Avulta e assusta, igualmente gravíssima, a denúncia de tentativa de golpe abortada, com quatro dezenas de pessoas supostamente envolvidas, alguns militares a quem o governo havia confiado, há poucos dias, a segurança pessoal de estadistas visitantes. Mas o que se tem prometido é que uma apuração conclusiva dos fatos vai ficar para fevereiro… Ora, se as instituições andaram ou andam tão próximo do abalo, coisa seriíssima, por que tanta demora para se dar a explicação definitiva? E como aceitar a agressão à ordem jurídica em que um único ministro, suposta vítima de atentado fatal, ele mesmo diligencia, apura, acusa e antecipa condenação. No Tribunal maior, só o ministro Alexandre fala e age, como se o assunto fosse totalmente desimportante para os demais.
Ao caso, de tão grave, cabe celeridade, porque manter um quadro de grandes dúvidas e responsabilidade difusas, seria acender labaredas em ano pré-eleitoral, o que nada teria de inovador. Pandiá sabia disso.

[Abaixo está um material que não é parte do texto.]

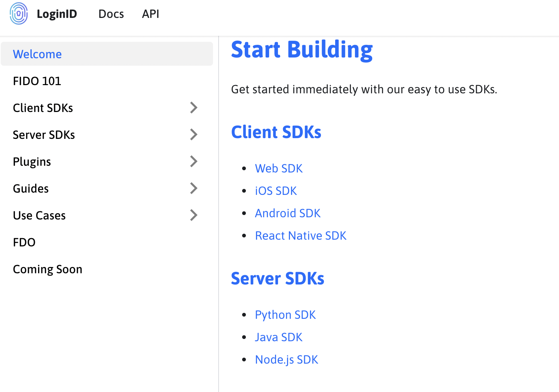Screen dimensions: 559x392
Task: Open the API navigation menu item
Action: pyautogui.click(x=151, y=14)
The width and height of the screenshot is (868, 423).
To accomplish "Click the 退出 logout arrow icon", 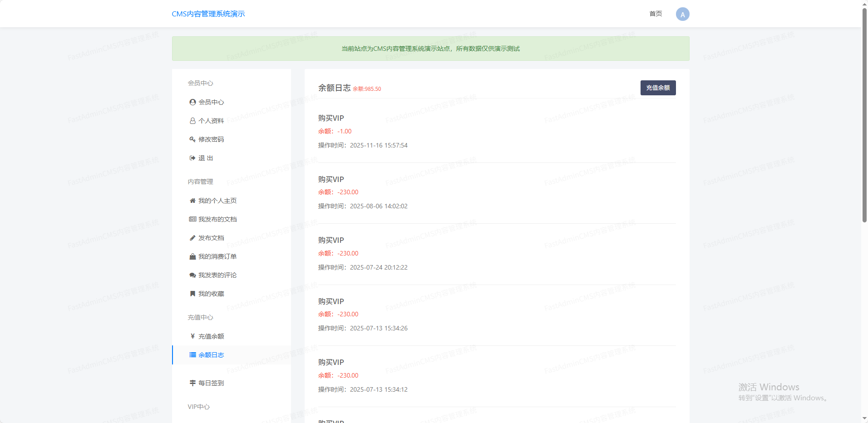I will pyautogui.click(x=192, y=158).
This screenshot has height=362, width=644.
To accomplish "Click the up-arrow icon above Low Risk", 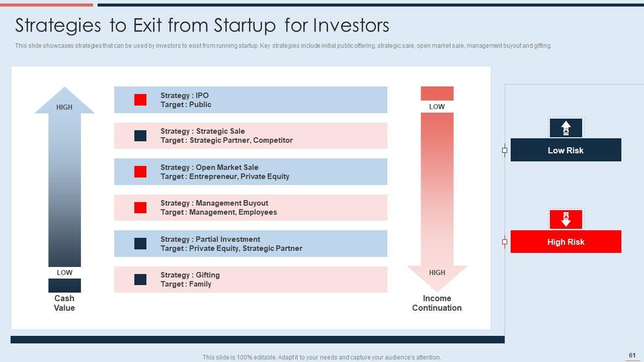I will (x=566, y=128).
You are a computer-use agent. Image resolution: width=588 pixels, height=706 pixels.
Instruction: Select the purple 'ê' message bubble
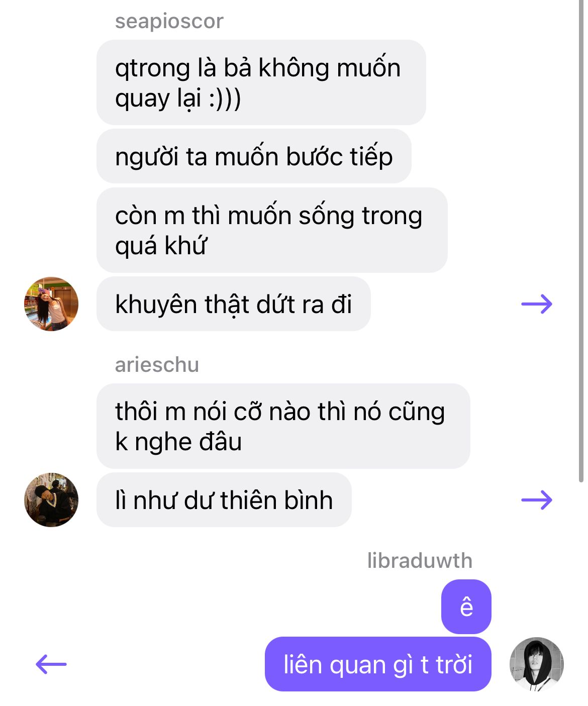(466, 607)
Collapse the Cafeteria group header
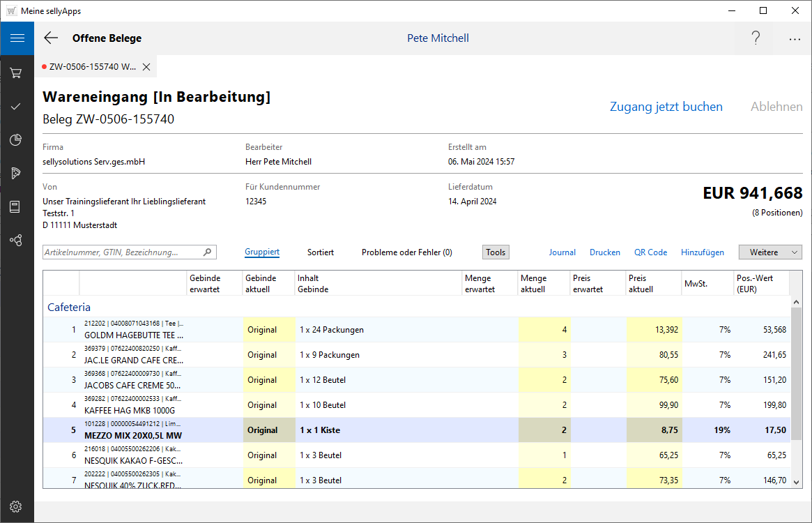Viewport: 812px width, 523px height. point(69,307)
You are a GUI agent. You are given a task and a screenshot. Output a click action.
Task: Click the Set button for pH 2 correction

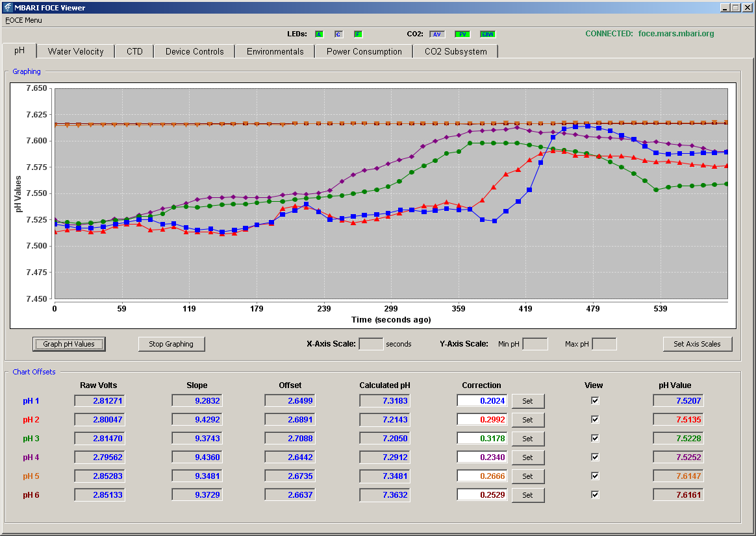point(528,420)
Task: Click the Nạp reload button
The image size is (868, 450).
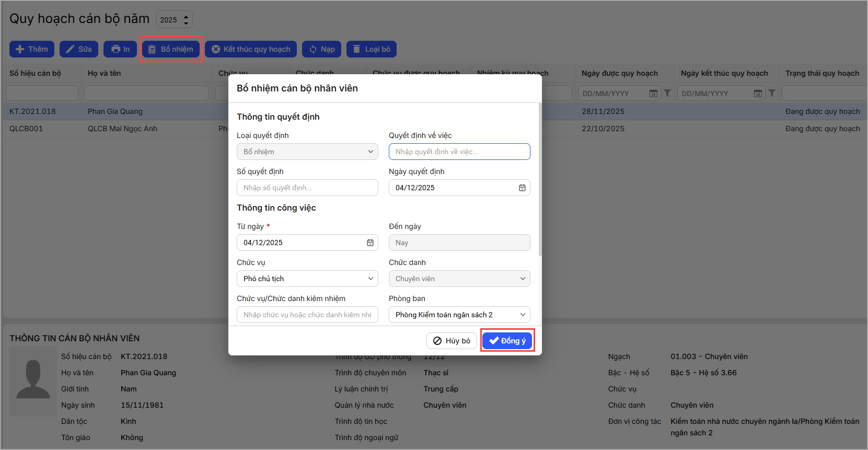Action: pos(321,49)
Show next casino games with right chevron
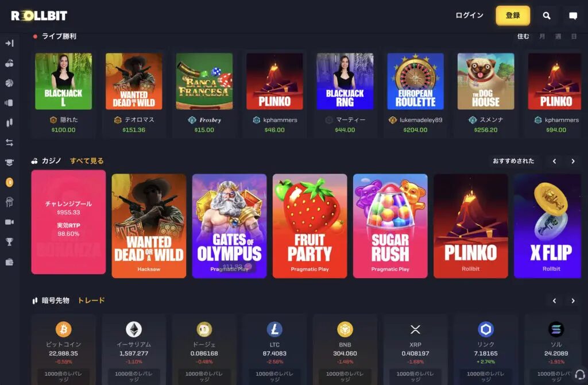This screenshot has width=588, height=385. [x=572, y=161]
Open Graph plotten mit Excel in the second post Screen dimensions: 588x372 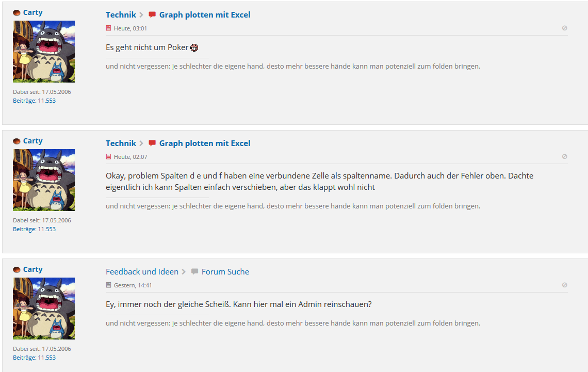pos(205,143)
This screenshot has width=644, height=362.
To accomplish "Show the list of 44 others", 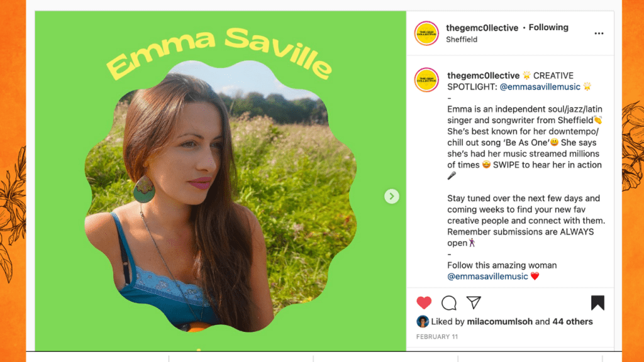I will click(x=572, y=321).
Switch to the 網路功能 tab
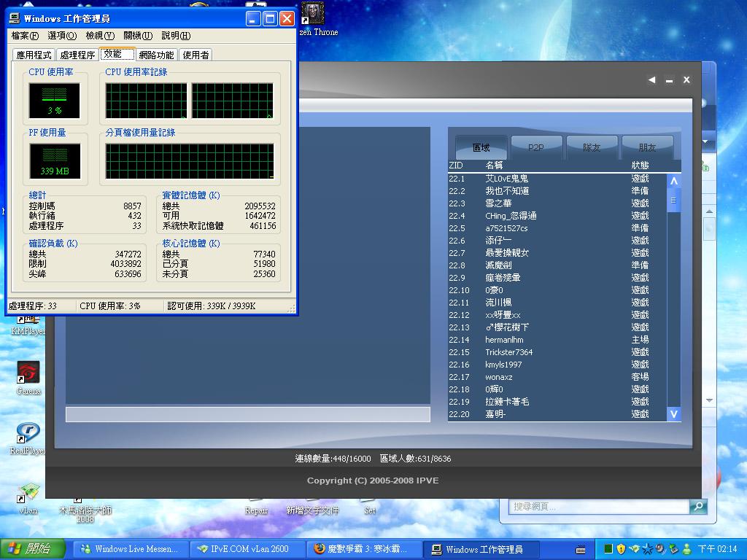The image size is (747, 560). pos(156,55)
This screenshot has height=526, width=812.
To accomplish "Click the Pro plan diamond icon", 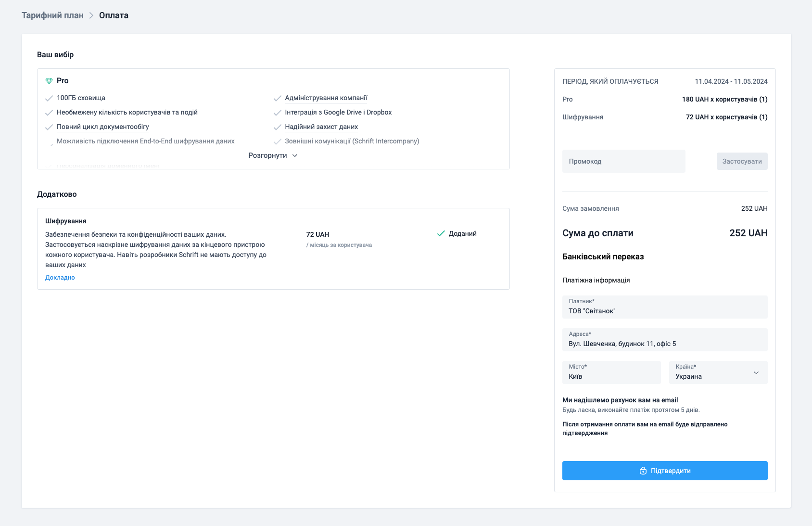I will 49,81.
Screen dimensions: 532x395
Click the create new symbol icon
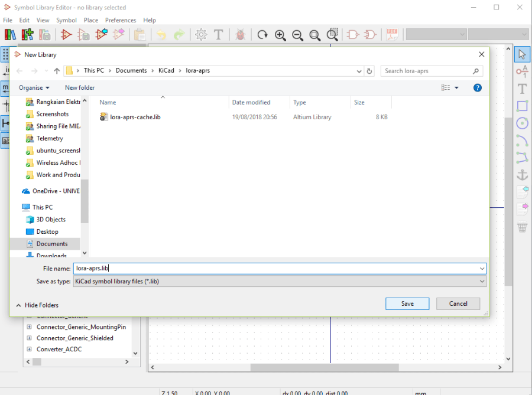[66, 35]
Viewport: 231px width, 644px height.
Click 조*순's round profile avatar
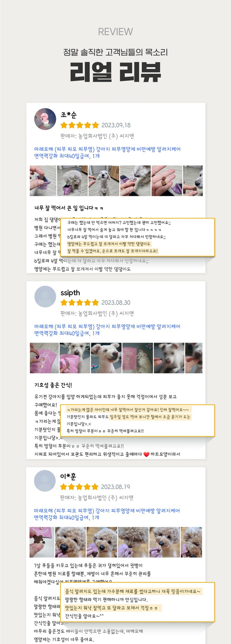coord(45,119)
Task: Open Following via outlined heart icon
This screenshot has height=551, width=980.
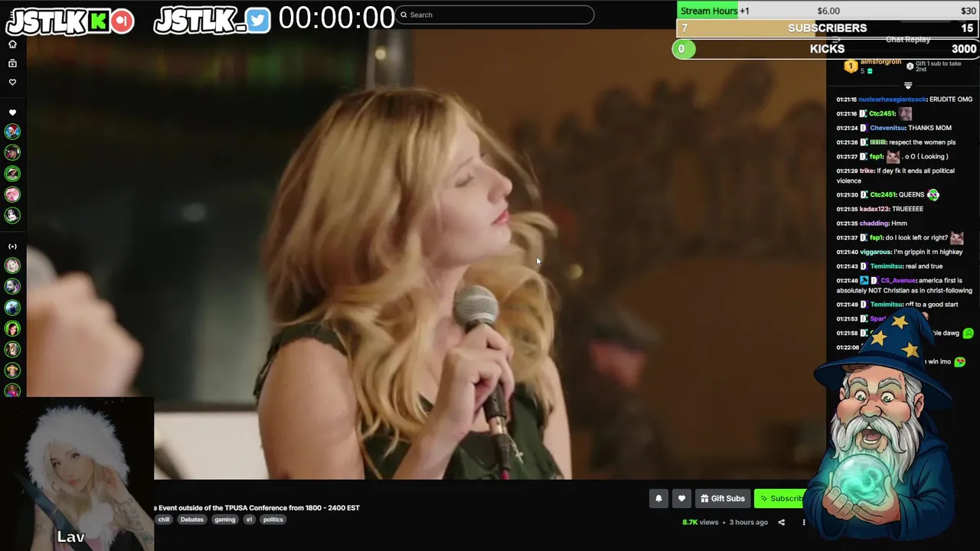Action: click(12, 82)
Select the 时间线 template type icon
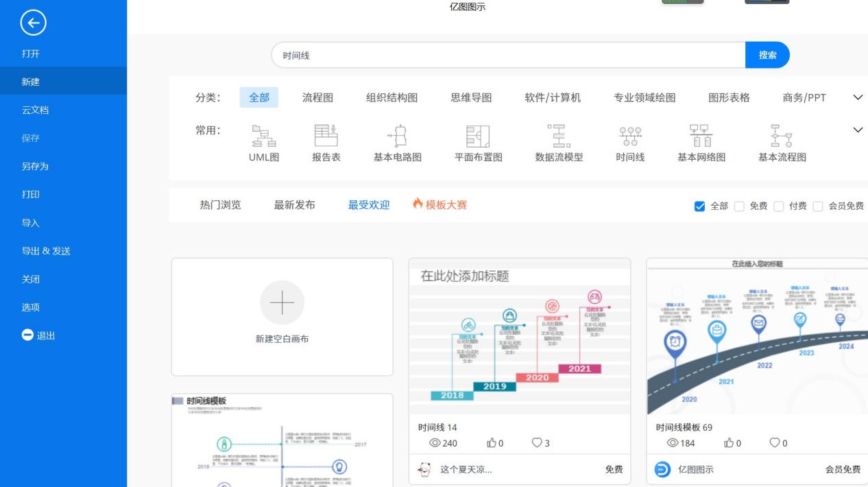 (630, 136)
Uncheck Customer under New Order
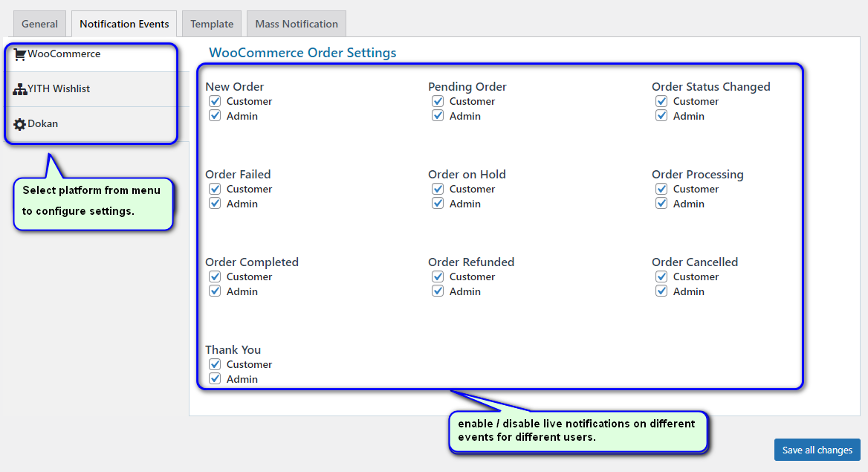 (215, 101)
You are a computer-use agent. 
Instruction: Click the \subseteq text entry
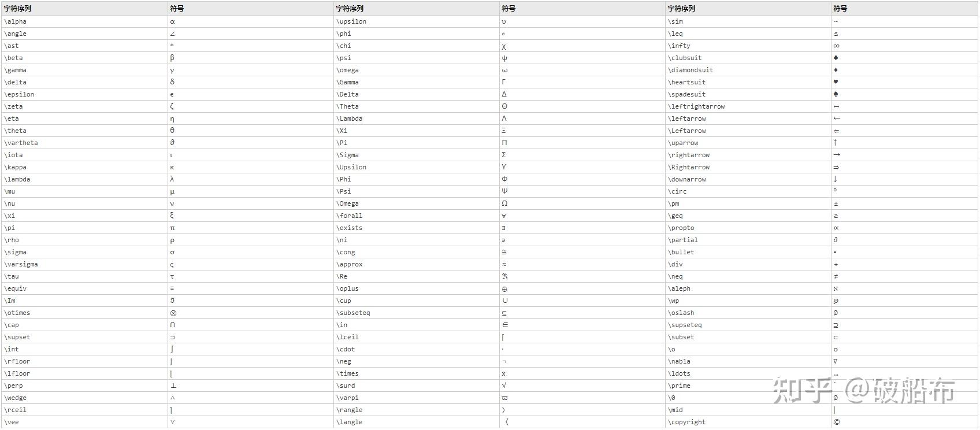(353, 313)
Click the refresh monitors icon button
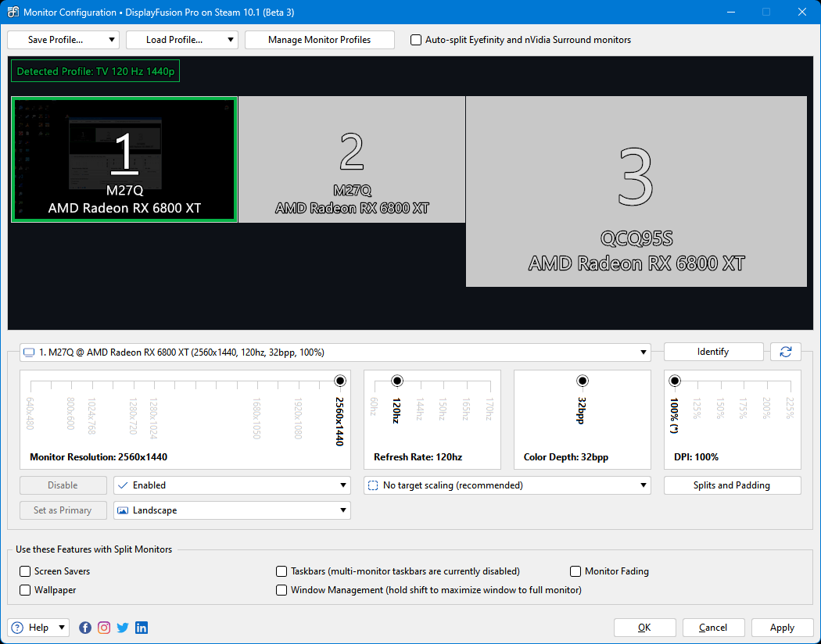821x644 pixels. 785,352
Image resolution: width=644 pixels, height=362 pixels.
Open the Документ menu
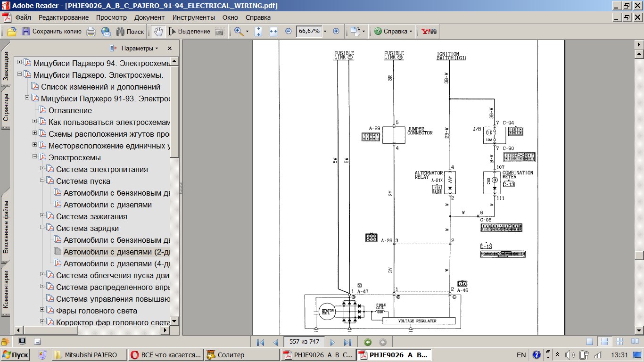(149, 17)
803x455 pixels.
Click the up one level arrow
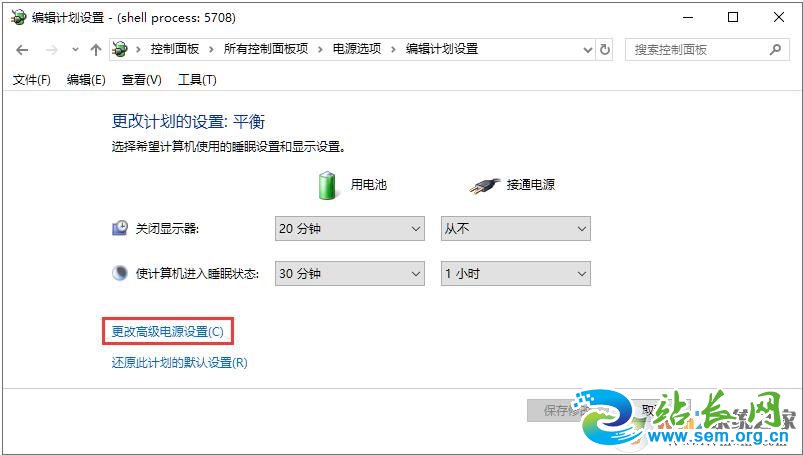(x=96, y=50)
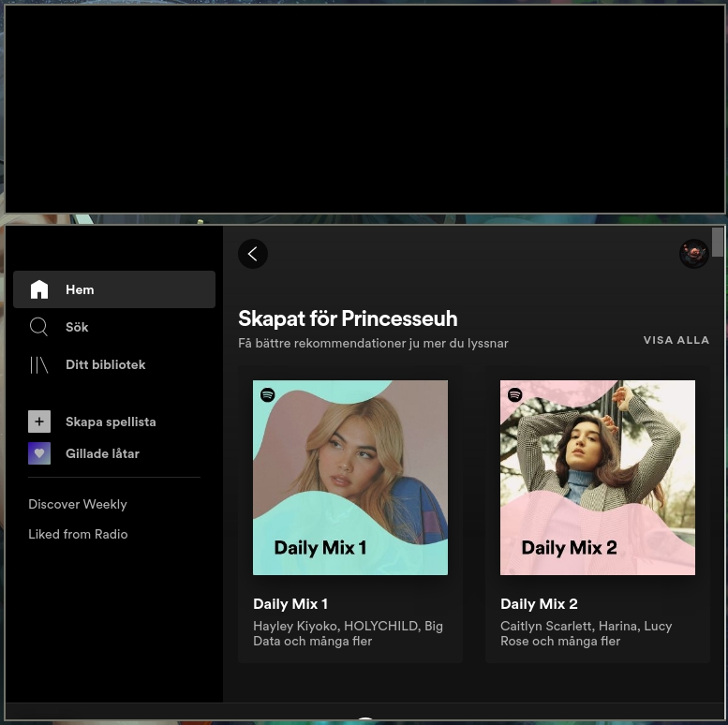Open the Daily Mix 1 cover image
Image resolution: width=728 pixels, height=725 pixels.
(x=350, y=478)
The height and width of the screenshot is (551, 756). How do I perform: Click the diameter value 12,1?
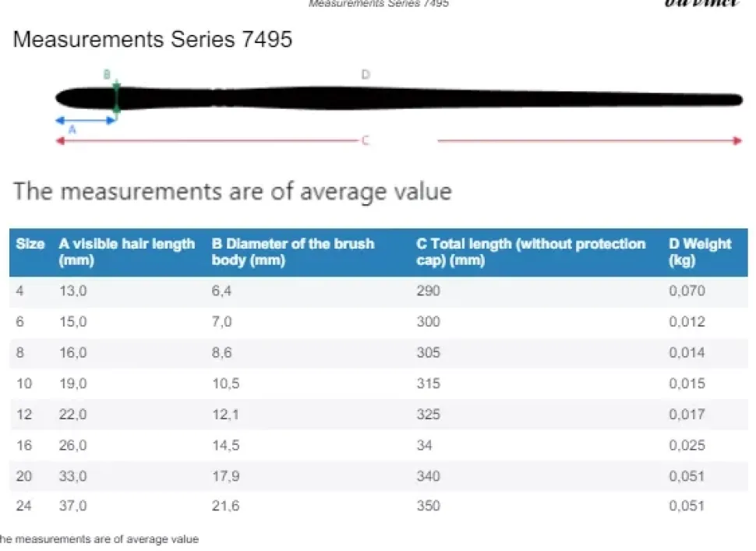point(225,415)
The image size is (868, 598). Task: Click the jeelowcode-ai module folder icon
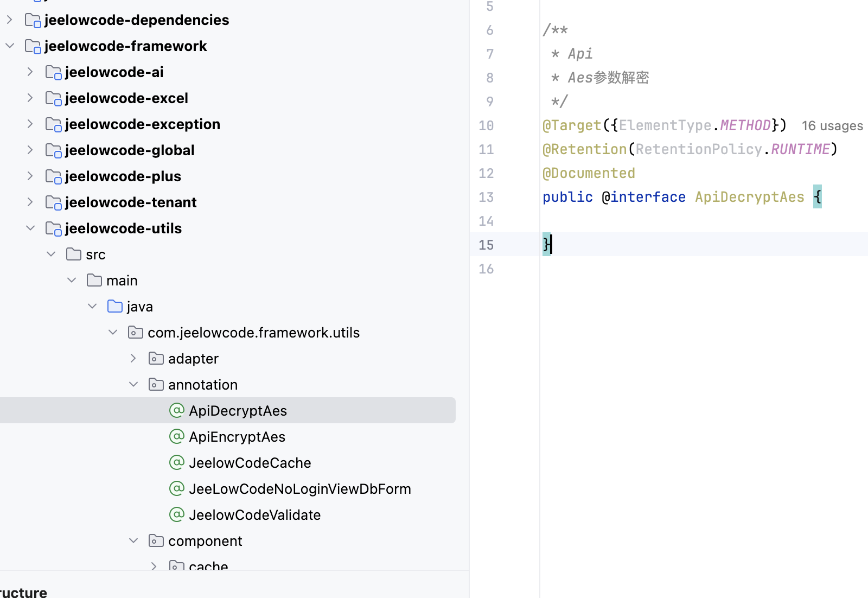tap(53, 72)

2 – Numa excitação comum em fim de ano, agentes financeiros criaram a ciranda de especulações em torno dos desdobramentos e consequências políticas da internação hospitalar do presidente da República, e apregoaram, apenas com base em um sangramento na cabeça do paciente, que a economia balança perigosa, vítima do dólar especulativo. Houve recordes em bolsas. Se muitos perderam, outros ganharam, como se vê em qualquer clima de instabilidade. E o real, por lealdade ao presidente, também se enfiou na UTI do Sírio e Libanês, de onde, afinal, ambos saíram, a moeda e o presidente, sem maiores sequelas, e sem que a economia fosse pior do que já estava.
O que o mercado tem de considerar é que não pode ser espécie de maria vai com as outras, acessível a boatos e instabilidades artificiais. Faz bem à economia é preocupar-se com enfermidades mais sérias, não quedas acidentais, dessas que fazem galo na cabeça…
Algo a reclamar contribuição séria dos especialistas da área é nossa persistente dificuldade em melhorar as condições da população desempregada ou subempregada. Imensa multidão alijada do mercado; milhões expulsos do consumo de utilidades e serviços mínimos. Dessa crueldade, sim, deviam cuidar os administradores de dólares oportunistas, que, robustos ou raquíticos, sobem e descem, de carona nos boletins médicos sobre a saúde do presidente.
(De outro lado, na mesma linha de preocupações, é preciso olhar a quem as pesquisas do mercado financeiro querem servir. Muitas vezes, confundidas com boatos em momentos de tensão, vestem-se de biquini: mostram muito, mas não o essencial).
Para reclamar cuidados no tratamento com os números, figuram os recentes demonstrativos sobre a queda do índice de desemprego, que teria chegado a 7,3 milhões, um festejado recorde. Mas o generoso IBGE não conta, não nos diz que 37 milhões de brasileiros vivem debaixo do socorro do Bolsa Família, são desempregados acomodados, o que é uma humilhação para quem doa e quem recebe. Bolsa Família é o endereço desses que também estão sem ocupação. O governo não é empregador, nada mais que um prestador de socorro emergencial.
Estatísticas e especulação com moedas precisam se livrar de números falaciosos e servis, mas revelar as realidades da economia e do mercado.